2. If investors stick to the relatively small universe of UK companies that do not do much business in the UK, they could also outperform. Many of these companies are largely unaffected by the domestic turmoil. More often than not, they pay attractive dividends, and they look attractively priced om
As far as the EU is concerned, I find the discount on offer vis-à-vis US equities very attractive and would argue it is there because a European recession has already been discounted, whereas a US recession has not. Therefore, even if the EU falls into recession and the US does not, the valuation discount on offer should be big enough (20-25% at present) to protect investors in European equities.

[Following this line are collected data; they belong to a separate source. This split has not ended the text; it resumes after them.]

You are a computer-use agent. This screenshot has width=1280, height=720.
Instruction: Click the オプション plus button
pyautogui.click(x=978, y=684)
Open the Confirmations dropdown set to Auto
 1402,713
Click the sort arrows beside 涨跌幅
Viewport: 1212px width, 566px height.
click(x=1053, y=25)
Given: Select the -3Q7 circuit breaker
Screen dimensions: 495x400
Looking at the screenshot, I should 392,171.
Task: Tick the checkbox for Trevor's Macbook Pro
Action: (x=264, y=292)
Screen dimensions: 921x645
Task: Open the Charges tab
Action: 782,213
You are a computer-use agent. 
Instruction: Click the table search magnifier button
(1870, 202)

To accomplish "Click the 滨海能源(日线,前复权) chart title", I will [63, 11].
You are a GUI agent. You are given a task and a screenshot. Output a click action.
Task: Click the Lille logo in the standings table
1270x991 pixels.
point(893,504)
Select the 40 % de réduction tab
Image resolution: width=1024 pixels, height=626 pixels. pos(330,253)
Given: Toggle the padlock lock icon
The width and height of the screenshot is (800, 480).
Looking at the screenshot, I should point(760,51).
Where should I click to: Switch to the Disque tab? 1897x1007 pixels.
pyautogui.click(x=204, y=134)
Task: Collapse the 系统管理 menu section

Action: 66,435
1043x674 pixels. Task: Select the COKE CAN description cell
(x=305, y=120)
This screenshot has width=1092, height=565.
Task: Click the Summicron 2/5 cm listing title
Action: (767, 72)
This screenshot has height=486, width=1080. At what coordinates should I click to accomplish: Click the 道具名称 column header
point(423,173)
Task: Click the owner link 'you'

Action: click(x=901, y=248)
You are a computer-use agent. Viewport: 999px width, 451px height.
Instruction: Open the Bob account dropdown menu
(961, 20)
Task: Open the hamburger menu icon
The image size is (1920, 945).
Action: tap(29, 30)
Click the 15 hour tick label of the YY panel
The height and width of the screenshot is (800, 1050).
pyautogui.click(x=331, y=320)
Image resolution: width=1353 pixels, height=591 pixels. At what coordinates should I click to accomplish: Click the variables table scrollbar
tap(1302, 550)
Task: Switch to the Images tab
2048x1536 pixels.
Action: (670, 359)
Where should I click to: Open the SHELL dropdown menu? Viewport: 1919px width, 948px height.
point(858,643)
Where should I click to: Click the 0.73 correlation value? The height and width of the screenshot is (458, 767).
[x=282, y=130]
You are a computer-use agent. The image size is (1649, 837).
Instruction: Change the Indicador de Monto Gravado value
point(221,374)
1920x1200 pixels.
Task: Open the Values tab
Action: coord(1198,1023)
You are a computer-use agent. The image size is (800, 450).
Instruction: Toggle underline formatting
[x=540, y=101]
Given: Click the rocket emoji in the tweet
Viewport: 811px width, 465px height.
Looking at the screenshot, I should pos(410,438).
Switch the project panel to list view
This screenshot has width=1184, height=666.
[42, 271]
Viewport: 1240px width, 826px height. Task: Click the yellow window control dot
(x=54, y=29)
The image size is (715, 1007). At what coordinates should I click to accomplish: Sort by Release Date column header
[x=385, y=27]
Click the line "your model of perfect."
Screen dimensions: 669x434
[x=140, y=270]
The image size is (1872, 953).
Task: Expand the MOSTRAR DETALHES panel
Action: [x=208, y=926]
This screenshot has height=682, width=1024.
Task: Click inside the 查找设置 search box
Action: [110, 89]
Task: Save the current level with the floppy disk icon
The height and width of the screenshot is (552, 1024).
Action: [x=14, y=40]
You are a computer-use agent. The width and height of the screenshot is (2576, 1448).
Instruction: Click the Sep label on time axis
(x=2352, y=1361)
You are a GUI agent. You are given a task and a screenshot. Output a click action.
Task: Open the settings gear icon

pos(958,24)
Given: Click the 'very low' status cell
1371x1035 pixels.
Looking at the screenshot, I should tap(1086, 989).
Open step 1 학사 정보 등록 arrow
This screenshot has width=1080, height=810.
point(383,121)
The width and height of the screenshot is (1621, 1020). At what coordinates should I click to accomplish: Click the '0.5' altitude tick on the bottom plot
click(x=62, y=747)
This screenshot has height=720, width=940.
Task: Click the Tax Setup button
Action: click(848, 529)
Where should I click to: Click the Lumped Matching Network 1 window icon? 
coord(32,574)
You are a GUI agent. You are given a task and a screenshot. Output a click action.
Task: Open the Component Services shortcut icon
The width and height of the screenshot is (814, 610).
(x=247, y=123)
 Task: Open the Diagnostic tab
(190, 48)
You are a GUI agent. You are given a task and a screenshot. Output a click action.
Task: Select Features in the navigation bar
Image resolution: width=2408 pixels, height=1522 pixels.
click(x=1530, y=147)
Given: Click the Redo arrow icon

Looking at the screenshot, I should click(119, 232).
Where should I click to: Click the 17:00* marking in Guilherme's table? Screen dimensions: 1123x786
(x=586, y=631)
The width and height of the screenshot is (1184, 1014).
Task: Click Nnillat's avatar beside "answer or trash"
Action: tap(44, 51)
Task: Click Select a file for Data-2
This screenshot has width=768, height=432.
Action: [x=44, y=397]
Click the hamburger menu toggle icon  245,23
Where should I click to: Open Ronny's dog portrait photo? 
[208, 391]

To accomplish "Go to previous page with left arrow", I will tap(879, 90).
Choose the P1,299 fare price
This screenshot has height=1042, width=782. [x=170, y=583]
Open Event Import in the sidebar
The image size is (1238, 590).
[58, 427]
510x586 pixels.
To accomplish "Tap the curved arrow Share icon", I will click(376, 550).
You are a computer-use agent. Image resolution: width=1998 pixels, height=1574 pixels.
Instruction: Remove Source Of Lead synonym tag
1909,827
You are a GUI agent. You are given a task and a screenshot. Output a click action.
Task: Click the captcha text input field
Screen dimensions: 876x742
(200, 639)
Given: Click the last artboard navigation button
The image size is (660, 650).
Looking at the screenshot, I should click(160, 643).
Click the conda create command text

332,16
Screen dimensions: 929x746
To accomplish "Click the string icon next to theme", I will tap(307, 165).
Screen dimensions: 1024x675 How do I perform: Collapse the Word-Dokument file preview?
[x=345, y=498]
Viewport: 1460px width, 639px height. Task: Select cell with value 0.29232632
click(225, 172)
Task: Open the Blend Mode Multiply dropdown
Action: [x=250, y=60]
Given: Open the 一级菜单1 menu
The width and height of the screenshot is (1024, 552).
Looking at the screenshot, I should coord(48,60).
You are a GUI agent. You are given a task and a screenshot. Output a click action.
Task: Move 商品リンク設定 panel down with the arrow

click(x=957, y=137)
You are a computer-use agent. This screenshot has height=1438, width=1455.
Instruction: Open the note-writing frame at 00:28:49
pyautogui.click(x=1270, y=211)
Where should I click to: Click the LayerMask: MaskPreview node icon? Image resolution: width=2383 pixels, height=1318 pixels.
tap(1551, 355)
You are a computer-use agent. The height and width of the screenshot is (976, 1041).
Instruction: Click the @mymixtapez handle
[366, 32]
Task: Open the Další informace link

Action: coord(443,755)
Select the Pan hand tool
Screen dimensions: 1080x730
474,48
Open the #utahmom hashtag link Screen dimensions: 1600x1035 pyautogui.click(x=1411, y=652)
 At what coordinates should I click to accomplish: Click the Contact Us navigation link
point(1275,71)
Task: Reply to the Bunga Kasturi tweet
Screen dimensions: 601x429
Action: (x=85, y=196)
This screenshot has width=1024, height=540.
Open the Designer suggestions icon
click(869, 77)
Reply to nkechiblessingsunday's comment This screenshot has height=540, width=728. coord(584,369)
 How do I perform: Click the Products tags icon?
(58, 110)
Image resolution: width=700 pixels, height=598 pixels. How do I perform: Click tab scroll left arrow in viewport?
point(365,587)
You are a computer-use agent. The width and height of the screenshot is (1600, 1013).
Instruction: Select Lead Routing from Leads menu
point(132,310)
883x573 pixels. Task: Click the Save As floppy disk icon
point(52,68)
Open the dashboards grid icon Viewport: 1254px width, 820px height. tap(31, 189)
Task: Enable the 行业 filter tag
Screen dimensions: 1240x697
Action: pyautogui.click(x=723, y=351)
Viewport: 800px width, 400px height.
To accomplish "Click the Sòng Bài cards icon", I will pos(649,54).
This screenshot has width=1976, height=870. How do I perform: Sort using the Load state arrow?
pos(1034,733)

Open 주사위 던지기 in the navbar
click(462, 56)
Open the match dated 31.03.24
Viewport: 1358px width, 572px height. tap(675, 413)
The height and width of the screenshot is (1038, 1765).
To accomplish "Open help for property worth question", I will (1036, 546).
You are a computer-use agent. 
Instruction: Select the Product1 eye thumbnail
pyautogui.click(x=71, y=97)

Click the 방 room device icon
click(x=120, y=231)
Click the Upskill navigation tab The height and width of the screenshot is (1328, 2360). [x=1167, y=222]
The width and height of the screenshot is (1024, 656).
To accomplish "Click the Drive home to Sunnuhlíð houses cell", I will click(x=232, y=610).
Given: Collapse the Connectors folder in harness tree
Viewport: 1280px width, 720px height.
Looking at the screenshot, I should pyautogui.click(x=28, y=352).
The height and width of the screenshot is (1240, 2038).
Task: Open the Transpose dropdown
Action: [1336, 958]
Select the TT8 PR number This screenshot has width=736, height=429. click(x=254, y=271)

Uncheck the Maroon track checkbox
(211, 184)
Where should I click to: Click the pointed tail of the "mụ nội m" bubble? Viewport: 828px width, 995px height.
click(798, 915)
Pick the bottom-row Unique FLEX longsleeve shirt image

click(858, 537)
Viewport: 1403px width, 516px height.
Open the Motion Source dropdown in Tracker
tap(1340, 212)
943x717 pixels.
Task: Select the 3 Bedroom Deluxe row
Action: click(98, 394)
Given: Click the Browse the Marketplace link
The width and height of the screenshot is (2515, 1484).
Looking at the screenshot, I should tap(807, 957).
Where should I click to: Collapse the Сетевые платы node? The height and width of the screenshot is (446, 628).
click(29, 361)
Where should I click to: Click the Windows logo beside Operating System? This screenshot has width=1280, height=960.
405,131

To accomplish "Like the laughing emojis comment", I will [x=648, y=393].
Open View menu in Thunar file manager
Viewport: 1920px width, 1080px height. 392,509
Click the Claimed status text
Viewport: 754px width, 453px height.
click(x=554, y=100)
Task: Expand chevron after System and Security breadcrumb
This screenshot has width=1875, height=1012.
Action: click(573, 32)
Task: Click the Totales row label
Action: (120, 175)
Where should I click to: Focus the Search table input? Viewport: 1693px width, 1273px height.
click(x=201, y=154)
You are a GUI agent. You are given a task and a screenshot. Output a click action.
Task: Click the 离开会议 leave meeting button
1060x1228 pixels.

The US equity market outlook is trickier. Over the past 18-24 months, the clients I advise have all been either short US equities or neutral on them. I think it is time to revisit that stance. For the most risk-averse, I would recommend a continuation of the neutral strategy, but I would advise against shorting.
For those with a modest amount of appetite for risk, I would have a value tilt in my portfolio. If you subscribe to my views (inflation will continue to come down, but the road back to 2% will be long and arduous), the conditions are lining up to be nearly perfect for value vs. growth,
Now to the possible home-run. If you, unlike me, believe inflation will drop pretty fast, and so will the cost of capital (i.e. interest rates), and you happen to be right, long duration stocks is where you should park your money. The cost of capital is a critical factor for young growth companies that do not yet make a profit. These companies – long duration stocks as they are called – have had a torrid time the last two years, but they will most likely come back big time, should the Fed begin lower the Fed Funds rate aggressively again.
Whatever option you go for, allow me to make a couple of points to wrap it all up. First and foremost, should the US economy fall into recession, I don’t expect it to be particularly harsh or long. The Fed’s mandate was changed a few years ago to include full employment, and you should expect a series of rate cuts from the Fed if a recession is suddenly on the horizon. I should also point out that such an outcome favours growth stocks over value stocks, all else equal.
Secondly, let’s go back to Exhibit 4 for a moment. As I pointed out earlier, a rising spread between CPI and PPI is good for corporate profit margins. As long as that spread stays elevated, corporate profitability will benefit, recession or not. On the first signs of recession, you should therefore keep an eye on this spread, as corporate bottom lines may not be as badly affected as one might otherwise expect.